El herpes, la gripe, el sarampión, la varicela e incluso la meningitis pueden transmitirse por gotitas respiratorias invisibles que circulan en espacios cerrados. EL CONTAGIO SILENCIOSO QUE VIAJA EN EL AIRE
2026-03-16 - 13:17
CIUDAD DEL ESTE (Salud, por el Tío Talo) Las enfermedades infecciosas no siempre necesitan contacto directo con sangre para transmitirse. En muchos casos, basta con las diminutas gotitas de saliva que se expulsan al hablar, al toser, al estornudar o incluso al besar. Aunque invisibles, estas partículas pueden transportar virus y bacterias capaces de provocar desde molestias leves hasta cuadros graves que ponen en riesgo la salud.
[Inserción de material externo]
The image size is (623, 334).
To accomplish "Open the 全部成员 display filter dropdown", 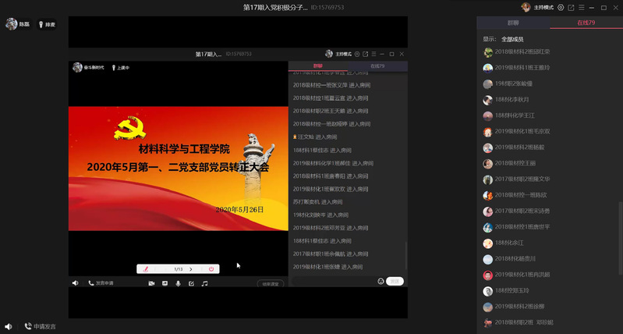I will [511, 38].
El herpes simple tipo 1 es un ejemplo claro de cómo una infección puede propagarse con facilidad a través del contacto con saliva o lesiones activas en la boca. Sin embargo, no es la única. La gripe, el resfriado común, la varicela, el sarampión e incluso la meningitis se transmiten de manera similar, aprovechando la cercanía entre personas y la falta de ventilación en los ambientes. Estas enfermedades encuentran terreno fértil en espacios cerrados y concurridos, donde el aire se comparte y las defensas del organismo pueden verse sobrepasadas. La transmisión se vuelve más probable cuando existe contacto cercano y prolongado, cuando los ambientes carecen de ventilación adecuada y cuando el sistema inmunológico está debilitado. En esas condiciones, las gotitas respiratorias se convierten en vehículos invisibles que viajan de una persona a otra sin que nadie lo note. Por eso, medidas simples como evitar compartir utensilios, cubrirse al toser o estornudar, mantener los espacios ventilados y abstenerse de besar cuando hay lesiones activas resultan fundamentales para reducir el riesgo. Aunque las gotitas no se vean, su capacidad de transportar agentes infecciosos es real y ha sido responsable de la propagación de innumerables enfermedades a lo largo de la historia. Comprender cómo se transmiten estas infecciones es clave para proteger la salud individual y colectiva. La prevención no depende únicamente de avances médicos, sino también de hábitos cotidianos conscientes que cada persona puede adoptar para frenar la expansión de microorganismos que, aunque invisibles, tienen un impacto enorme en la vida de las comunidades.